* [What you need to do]
Output the data word for word. Begin at its first line and end at the line with "Task: Open the 所有状态 status filter dropdown".

:::::

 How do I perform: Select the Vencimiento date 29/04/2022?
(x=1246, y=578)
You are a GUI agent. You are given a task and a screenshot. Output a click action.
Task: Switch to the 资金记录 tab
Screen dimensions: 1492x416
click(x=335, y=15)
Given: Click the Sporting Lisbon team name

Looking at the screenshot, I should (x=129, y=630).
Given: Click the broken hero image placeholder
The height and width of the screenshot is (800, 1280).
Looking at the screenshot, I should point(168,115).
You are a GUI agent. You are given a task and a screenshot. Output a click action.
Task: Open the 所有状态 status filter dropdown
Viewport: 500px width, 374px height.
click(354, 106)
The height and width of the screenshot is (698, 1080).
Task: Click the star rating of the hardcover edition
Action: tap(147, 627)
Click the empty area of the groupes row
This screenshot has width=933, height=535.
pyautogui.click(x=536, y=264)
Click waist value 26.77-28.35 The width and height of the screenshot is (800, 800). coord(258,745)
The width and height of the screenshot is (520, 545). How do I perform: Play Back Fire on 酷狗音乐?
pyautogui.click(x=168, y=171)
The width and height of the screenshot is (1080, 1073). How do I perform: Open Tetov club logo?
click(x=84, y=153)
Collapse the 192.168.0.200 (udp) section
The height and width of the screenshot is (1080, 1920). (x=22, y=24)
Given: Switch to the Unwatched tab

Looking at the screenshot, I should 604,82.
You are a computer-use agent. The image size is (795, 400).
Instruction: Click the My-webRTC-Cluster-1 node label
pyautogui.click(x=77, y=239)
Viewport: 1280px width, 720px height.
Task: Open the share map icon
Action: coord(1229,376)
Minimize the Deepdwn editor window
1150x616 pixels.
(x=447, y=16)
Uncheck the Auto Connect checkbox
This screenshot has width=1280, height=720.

:::::

* [Response to the task]
 How do I perform: Select the Vencimiento date 29/04/2022?
(x=1246, y=578)
You are a GUI agent. You are given a task and a screenshot. Output a click action.
Task: Switch to the 资金记录 tab
Screen dimensions: 1492x416
click(x=335, y=15)
Given: Click the Sporting Lisbon team name

Looking at the screenshot, I should (x=129, y=630).
Given: Click the broken hero image placeholder
The height and width of the screenshot is (800, 1280).
Looking at the screenshot, I should point(168,115).
You are a GUI agent. You are given a task and a screenshot. Output a click action.
Task: Open the 所有状态 status filter dropdown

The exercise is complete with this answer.